Oh... and I just had an idea for timepoints. We wouldn't necessarily need to consider timepoints in our downsampling strategy. As long as we can map back from representative sequences to proportions from each time point, we can represent this information in little colored pie charts on the tips of the tree to get a sense of the timepoint distribution. This may present challenges with the auspice model ( #99 ), but we can probably find a way around this.

Permission to queue this up @matsen?

metasoarous commented 7 years ago

Case in point of a sparse lineage - http://stoat:5555/cluster/c6662947499378005173 (just one example, I know, but also not cherry picked).

metasoarous commented 7 years ago

Right... one more thought: With something like #155 in mind, it would be easy enough to just always build both of the downsampling strategies so that when you want to look at the lineage, you look at the lineage selection dataset/bulid. When you want to look at the broader diversity, you look at that. Maybe This let's you always see what you need without conflating strategies or producing "weirdly" balanced trees.

metasoarous commented 7 years ago

@matsen I've been taking a crack at this, but I've been unable to figure out how to get rppr min_adcl_tree to do what I want it to. For starters, the docs have the following options:

  --leaves          The maximum number of leaves to keep in the tree.
  --always-include  If specified, the leaf names read from the provided file will not be trimmed.

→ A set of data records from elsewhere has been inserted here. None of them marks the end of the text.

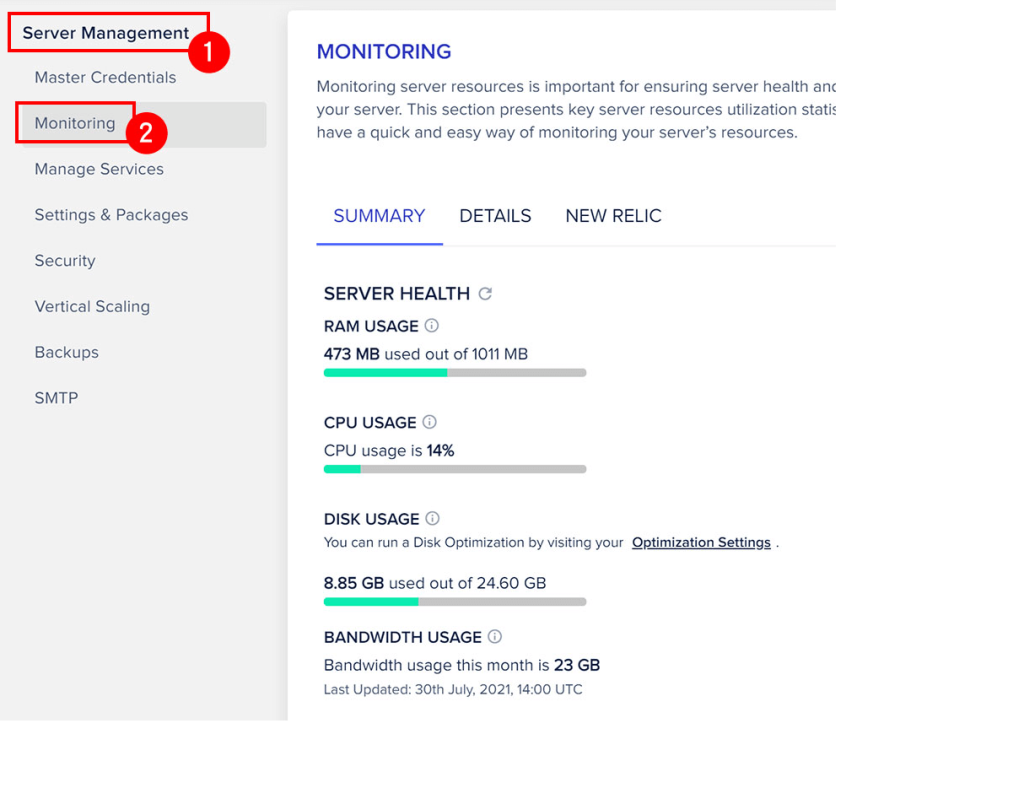Open the Bandwidth Usage info icon

tap(495, 637)
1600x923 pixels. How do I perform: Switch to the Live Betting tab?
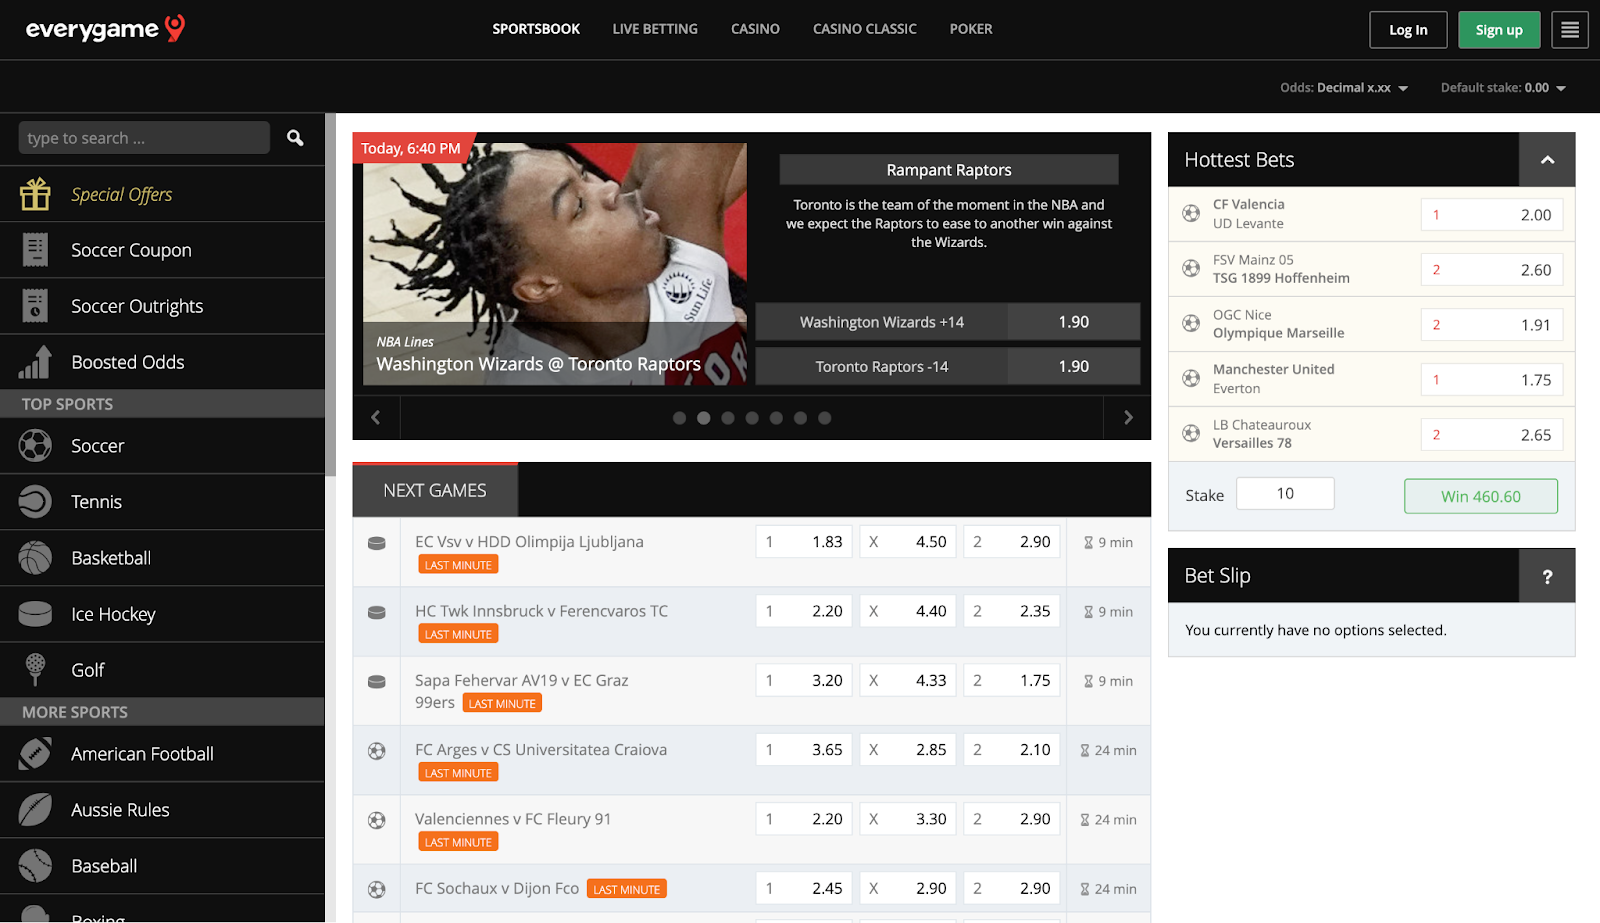click(x=655, y=29)
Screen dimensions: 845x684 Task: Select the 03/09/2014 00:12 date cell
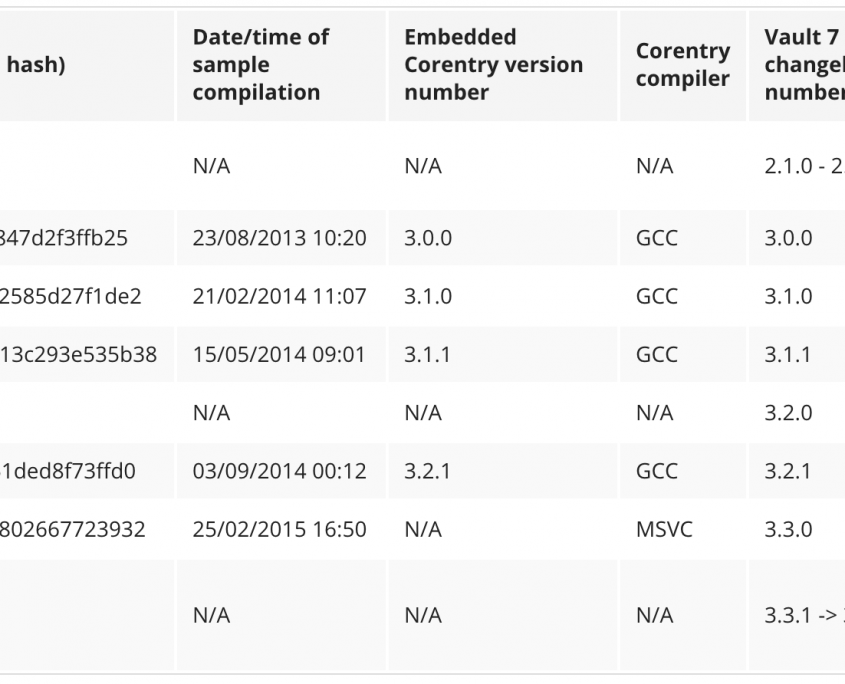pos(279,471)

First off, I would expect that the output would be a list of sequences kept, not discarded. However, if I run with --leaves 20 on a tree with 82 leaves, I get an output of length 62. So that's weird. But also, when I try specifying a file with line separated leave names for --always-include, some of those seqs end up in the output, and some don't, making me think that option isn't actually doing anything. Do you know how this thing is supposed to work @matsen, or should I submit some issues for pplacer?

matsen commented 7 years ago

Docs: min_adcl_tree finds a good collection of sequences to cut from a tree

Not sure about --always-include... I don't recall.

metasoarous commented 7 years ago

I see; those docs hit when you rppr --help, but not rppr min_adcl_tree --help. Seems like that description would be helpful in both places.

Well... I can hack around --always-include by replacing the closest matches to the seed and naive seqs with those sequences, respectively. But I'd rather be doing the right thing if we can figure it out. Isn't there a Google Group or something?